Abstract

Infection with human cytomegalovirus in the presence of the antiviral nucleotide analog ganciclovir results in continuing low-level viral DNA synthesis and the accumulation of relatively small fragments of double-stranded progency DNA. These fragments consistently proved to represent amplification of sequences from only one small section of the viral genome (EcoRI-V) lying near the center of the unique L segment. Further mapping revealed that the viral sequences represented in these fragments occurred in gradients of abundance that decreased in both directions from a point near 0.35 to 0.4 map unit. The proportion of amplified sequences increased with both time after infection and dosage of ganciclovir used. We conclude that the primary lytic cycle replication origin of human cytomegalovirus lies within a 3- to 4-kb region immediately upstream and to the right of the promoter for the single-stranded DNA-binding protein (DB140). The amplified origin-containing DNA molecules appeared to arise by continuing rounds of bidirectional initiation on truncated fragments of the genome that were generated as a result of chain termination effects induced by the incorporation of ganciclovir into the viral DNA. Inspection of the DNA sequence in the vicinity of ori-Lyt revealed a large complex upstream region that may be a noncoding intergenic domain and that bears no homology to any previously described herpesvirus origin.

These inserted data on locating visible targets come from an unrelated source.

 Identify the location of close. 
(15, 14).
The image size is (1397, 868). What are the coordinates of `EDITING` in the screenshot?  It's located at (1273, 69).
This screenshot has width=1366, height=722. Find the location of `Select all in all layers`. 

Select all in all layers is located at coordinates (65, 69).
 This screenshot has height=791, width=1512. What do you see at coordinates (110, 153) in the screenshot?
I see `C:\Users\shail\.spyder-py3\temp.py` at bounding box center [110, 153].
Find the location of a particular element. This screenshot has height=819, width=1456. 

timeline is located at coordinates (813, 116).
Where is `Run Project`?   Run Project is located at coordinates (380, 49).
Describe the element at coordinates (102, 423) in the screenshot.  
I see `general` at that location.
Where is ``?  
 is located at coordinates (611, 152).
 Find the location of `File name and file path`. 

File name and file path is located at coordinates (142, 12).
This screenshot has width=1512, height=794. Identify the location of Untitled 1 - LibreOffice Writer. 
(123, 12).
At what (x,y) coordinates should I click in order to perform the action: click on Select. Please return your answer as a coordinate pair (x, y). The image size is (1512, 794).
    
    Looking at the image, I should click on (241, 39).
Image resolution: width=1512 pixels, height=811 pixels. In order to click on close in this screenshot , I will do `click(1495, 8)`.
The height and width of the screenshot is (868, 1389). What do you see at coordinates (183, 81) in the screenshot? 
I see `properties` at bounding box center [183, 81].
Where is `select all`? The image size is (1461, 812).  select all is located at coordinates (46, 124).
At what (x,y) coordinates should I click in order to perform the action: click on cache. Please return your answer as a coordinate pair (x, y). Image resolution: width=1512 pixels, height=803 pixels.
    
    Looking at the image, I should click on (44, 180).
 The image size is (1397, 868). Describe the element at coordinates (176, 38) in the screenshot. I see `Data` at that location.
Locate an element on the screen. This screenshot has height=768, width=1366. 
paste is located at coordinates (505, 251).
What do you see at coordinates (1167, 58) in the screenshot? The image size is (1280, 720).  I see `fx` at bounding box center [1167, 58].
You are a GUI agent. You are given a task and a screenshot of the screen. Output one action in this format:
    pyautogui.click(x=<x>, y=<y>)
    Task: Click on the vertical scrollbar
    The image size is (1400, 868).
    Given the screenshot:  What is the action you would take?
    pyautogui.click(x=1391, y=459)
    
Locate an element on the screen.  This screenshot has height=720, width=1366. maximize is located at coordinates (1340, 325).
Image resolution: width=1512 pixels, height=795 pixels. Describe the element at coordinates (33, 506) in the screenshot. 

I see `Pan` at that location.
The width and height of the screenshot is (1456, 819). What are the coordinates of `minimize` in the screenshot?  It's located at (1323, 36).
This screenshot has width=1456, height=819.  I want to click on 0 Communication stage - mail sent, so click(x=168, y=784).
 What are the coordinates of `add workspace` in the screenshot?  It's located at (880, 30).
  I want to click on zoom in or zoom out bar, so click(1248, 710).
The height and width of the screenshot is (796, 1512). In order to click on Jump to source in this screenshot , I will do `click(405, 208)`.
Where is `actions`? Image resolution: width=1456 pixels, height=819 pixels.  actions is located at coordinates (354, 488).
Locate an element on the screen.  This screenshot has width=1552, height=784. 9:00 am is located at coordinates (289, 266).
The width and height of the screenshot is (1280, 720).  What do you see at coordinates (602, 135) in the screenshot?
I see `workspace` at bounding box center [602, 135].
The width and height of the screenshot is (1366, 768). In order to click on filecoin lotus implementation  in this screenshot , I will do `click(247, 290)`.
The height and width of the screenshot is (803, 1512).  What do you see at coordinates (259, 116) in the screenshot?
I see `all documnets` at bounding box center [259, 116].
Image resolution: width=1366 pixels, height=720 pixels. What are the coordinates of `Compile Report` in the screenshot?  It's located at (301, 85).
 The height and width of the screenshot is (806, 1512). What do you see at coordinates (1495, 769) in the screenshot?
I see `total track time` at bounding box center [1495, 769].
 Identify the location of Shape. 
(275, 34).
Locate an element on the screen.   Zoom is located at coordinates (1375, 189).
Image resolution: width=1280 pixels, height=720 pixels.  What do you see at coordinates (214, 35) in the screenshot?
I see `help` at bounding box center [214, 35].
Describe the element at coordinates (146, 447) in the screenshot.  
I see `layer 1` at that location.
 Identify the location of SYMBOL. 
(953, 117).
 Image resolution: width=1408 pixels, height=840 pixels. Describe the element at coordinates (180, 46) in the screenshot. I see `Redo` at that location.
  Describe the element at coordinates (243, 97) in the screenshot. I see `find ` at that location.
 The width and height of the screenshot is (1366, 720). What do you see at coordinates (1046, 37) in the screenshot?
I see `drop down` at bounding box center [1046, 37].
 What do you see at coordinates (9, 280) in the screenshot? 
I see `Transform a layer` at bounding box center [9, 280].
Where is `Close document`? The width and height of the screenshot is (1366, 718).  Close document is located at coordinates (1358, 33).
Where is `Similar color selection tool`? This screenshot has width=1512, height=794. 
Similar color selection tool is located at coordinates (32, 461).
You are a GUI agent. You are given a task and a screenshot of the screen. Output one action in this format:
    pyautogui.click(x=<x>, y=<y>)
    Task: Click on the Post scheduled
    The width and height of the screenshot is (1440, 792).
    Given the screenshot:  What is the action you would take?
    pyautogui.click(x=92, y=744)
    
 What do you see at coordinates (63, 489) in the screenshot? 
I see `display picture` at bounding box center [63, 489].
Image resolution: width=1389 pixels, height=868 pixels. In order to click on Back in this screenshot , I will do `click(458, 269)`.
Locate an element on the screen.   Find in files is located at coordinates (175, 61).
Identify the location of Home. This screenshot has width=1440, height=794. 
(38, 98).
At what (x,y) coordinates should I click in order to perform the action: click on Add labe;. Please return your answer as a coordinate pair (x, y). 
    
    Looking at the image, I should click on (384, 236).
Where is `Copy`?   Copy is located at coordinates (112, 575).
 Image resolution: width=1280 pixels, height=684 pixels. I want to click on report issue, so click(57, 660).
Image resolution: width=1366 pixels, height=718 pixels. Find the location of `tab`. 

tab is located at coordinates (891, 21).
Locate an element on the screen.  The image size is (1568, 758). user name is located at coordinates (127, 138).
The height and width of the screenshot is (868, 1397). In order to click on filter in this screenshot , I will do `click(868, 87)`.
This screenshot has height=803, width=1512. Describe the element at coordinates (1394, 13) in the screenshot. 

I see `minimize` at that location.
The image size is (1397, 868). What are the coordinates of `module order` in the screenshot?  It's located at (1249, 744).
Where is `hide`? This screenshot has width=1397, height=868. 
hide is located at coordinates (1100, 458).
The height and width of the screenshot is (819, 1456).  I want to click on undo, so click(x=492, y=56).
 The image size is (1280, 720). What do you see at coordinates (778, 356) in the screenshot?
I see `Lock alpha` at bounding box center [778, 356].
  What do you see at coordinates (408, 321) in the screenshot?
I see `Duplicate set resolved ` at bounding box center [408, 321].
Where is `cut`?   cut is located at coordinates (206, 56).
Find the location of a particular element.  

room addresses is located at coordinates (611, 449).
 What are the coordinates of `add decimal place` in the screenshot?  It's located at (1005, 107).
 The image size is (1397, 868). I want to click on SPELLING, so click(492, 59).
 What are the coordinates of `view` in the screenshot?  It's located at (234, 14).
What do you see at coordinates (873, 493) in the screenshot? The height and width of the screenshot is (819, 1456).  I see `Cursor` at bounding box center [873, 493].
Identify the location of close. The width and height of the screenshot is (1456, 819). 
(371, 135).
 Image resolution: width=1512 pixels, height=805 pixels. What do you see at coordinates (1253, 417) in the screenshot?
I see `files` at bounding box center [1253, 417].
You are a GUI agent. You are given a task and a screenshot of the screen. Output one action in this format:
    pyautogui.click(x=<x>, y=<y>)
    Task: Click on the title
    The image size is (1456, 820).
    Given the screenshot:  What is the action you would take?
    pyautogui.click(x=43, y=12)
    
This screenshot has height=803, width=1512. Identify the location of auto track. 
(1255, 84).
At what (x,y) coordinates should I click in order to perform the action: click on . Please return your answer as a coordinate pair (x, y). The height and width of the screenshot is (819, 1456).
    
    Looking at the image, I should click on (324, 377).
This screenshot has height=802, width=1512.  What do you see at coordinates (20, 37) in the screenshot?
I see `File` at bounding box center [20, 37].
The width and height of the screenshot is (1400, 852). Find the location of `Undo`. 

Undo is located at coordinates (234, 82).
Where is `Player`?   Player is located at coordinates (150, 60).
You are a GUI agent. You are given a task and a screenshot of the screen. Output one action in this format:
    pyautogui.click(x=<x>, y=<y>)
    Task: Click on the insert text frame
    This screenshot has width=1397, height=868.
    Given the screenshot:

This 2.5-kb region includes many duplicated and inverted sequences, together with consensus CRE/ATF and other transcription factor-binding sites, and an interesting set of 23 copies of an interspersed decamer consensus element AAAACACCGT that is also conserved at the equivalent locus in simian cytomegalovirus. This work represents the first identification of an origin domain in a cytomegalovirus genome and is the first demonstration of a bidirectional mechanism for any herpesvirus lytic cycle origin.